根据本公开的微流体盘用于测量不同浓度的以下乳腺癌生物标志物的荧光：ca15-3、mmp-2、her-2、opn和vegf。测定的步骤基本上类似于实施例1的步骤。以相对荧光单位(rfu)测量荧光。结果显示在图7-11中。每个盘包括12个入口，每个入口与5个计量室连通，并且每个计量室与反应室、分离室和检测室连通(总共60个通道)。每个样品使用5μl人血浆的小份，其中掺入已知浓度的各种生物标志物。对于每种生物标志物使用一个盘，其中将不同浓度的生物标志物添加到不同的入口。在每种情况下反应的孵育时间是15分钟。

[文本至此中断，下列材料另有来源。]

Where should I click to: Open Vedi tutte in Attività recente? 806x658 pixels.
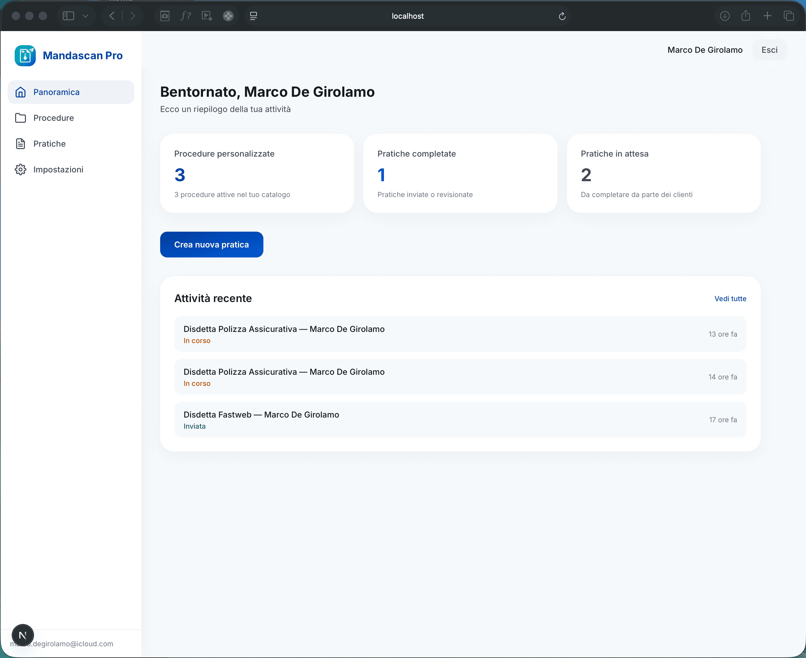pos(730,299)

使用以下捕获抗体和检测抗体，其中捕获抗体被固定在用羧基官能化的1μm直径二氧化硅珠上，而检测抗体与藻红素(pe)缀合：

■ca15-3：捕获抗体＝抗-ca15-3；检测抗体＝抗-ca15-3。

■mmp-2：捕获抗体＝抗-mmp-2；检测抗体＝抗-mmp-2。

■her-2：捕获抗体＝抗-her-2；检测抗体＝抗-her-2。

■opn：捕获抗体＝抗-opn；检测抗体＝抗-opn。

■vegf：捕获分子＝抗-vegf；检测抗体＝抗-vegf。

通过离心力使样品从样品入口移动到微流体线路的其它室/分隔空间，最后的步骤是在盘的边缘处的检测室内产生与捕获抗体缀合的珠的小球，在此处记录小球的总荧光。

意图认为说明和实施例仅是示例性的，本公开的真实范围和精神由以下权利要求书表示。